» **EXERCISE BRIEF**
Your response should consist of every line below, reproduced without alteration.

** RECORDS SUPPLIED follows **

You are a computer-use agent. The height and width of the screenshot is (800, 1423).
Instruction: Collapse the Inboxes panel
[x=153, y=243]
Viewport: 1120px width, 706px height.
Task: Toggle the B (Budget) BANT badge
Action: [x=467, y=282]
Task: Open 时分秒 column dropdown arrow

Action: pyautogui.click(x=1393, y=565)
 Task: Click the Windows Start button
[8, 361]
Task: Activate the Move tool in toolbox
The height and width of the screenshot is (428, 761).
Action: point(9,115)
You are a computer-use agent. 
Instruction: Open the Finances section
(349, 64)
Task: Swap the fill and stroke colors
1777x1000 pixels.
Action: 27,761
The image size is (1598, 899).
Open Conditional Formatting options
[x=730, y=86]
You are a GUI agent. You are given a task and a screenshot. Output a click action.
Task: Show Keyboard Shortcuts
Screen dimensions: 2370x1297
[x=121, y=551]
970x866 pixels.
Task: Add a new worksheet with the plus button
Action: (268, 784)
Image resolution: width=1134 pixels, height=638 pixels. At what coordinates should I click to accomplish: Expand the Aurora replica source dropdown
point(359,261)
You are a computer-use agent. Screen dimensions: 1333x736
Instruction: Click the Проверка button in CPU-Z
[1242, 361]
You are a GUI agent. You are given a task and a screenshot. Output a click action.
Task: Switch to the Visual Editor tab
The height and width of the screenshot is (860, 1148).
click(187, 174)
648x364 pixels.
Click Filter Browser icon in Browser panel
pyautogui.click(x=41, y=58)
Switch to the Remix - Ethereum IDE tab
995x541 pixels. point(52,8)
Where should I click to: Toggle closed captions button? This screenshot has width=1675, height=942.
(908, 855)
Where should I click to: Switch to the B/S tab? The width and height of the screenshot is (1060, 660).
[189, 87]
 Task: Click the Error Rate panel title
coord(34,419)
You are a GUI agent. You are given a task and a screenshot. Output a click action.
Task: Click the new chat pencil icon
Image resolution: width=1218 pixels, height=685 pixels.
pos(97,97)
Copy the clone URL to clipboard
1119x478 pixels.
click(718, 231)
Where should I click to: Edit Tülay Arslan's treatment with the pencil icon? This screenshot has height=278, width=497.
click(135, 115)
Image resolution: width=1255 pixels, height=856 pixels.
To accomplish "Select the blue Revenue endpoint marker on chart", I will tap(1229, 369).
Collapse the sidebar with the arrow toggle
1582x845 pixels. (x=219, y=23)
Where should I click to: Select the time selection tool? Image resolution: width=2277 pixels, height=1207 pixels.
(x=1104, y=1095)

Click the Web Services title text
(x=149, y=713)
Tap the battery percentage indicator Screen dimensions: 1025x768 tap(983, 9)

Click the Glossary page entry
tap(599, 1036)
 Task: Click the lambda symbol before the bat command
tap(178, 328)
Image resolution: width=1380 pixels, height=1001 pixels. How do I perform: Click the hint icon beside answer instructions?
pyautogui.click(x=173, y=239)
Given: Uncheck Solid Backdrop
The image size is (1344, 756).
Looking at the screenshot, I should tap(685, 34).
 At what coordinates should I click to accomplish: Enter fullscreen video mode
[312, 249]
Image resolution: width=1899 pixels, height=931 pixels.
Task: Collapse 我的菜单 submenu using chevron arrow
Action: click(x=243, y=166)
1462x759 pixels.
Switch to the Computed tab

** End of RECORDS SUPPLIED **

» **TASK SOLUTION**
You are a computer-use agent. The height and width of the screenshot is (800, 1423).
Instruction: Collapse the Inboxes panel
[x=153, y=243]
Viewport: 1120px width, 706px height.
Task: Toggle the B (Budget) BANT badge
Action: [x=467, y=282]
Task: Open 时分秒 column dropdown arrow

Action: pyautogui.click(x=1393, y=565)
 Task: Click the Windows Start button
[8, 361]
Task: Activate the Move tool in toolbox
The height and width of the screenshot is (428, 761).
Action: point(9,115)
You are a computer-use agent. 
Instruction: Open the Finances section
(349, 64)
Task: Swap the fill and stroke colors
1777x1000 pixels.
Action: 27,761
The image size is (1598, 899).
Open Conditional Formatting options
[x=730, y=86]
You are a GUI agent. You are given a task and a screenshot. Output a click action.
Task: Show Keyboard Shortcuts
Screen dimensions: 2370x1297
[x=121, y=551]
970x866 pixels.
Task: Add a new worksheet with the plus button
Action: (268, 784)
Image resolution: width=1134 pixels, height=638 pixels. At what coordinates should I click to accomplish: Expand the Aurora replica source dropdown
point(359,261)
You are a computer-use agent. Screen dimensions: 1333x736
Instruction: Click the Проверка button in CPU-Z
[1242, 361]
You are a GUI agent. You are given a task and a screenshot. Output a click action.
Task: Switch to the Visual Editor tab
The height and width of the screenshot is (860, 1148).
click(187, 174)
648x364 pixels.
Click Filter Browser icon in Browser panel
pyautogui.click(x=41, y=58)
Switch to the Remix - Ethereum IDE tab
995x541 pixels. point(52,8)
Where should I click to: Toggle closed captions button? This screenshot has width=1675, height=942.
(908, 855)
Where should I click to: Switch to the B/S tab? The width and height of the screenshot is (1060, 660).
[189, 87]
 Task: Click the Error Rate panel title
coord(34,419)
You are a GUI agent. You are given a task and a screenshot. Output a click action.
Task: Click the new chat pencil icon
Image resolution: width=1218 pixels, height=685 pixels.
pos(97,97)
Copy the clone URL to clipboard
1119x478 pixels.
click(718, 231)
Where should I click to: Edit Tülay Arslan's treatment with the pencil icon? This screenshot has height=278, width=497.
click(135, 115)
Image resolution: width=1255 pixels, height=856 pixels.
To accomplish "Select the blue Revenue endpoint marker on chart", I will tap(1229, 369).
Collapse the sidebar with the arrow toggle
1582x845 pixels. (x=219, y=23)
Where should I click to: Select the time selection tool? Image resolution: width=2277 pixels, height=1207 pixels.
(x=1104, y=1095)

Click the Web Services title text
(x=149, y=713)
Tap the battery percentage indicator Screen dimensions: 1025x768 tap(983, 9)

Click the Glossary page entry
tap(599, 1036)
 Task: Click the lambda symbol before the bat command
tap(178, 328)
Image resolution: width=1380 pixels, height=1001 pixels. How do I perform: Click the hint icon beside answer instructions?
pyautogui.click(x=173, y=239)
Given: Uncheck Solid Backdrop
The image size is (1344, 756).
Looking at the screenshot, I should tap(685, 34).
 At what coordinates should I click to accomplish: Enter fullscreen video mode
[312, 249]
Image resolution: width=1899 pixels, height=931 pixels.
Task: Collapse 我的菜单 submenu using chevron arrow
Action: click(x=243, y=166)
1462x759 pixels.
Switch to the Computed tab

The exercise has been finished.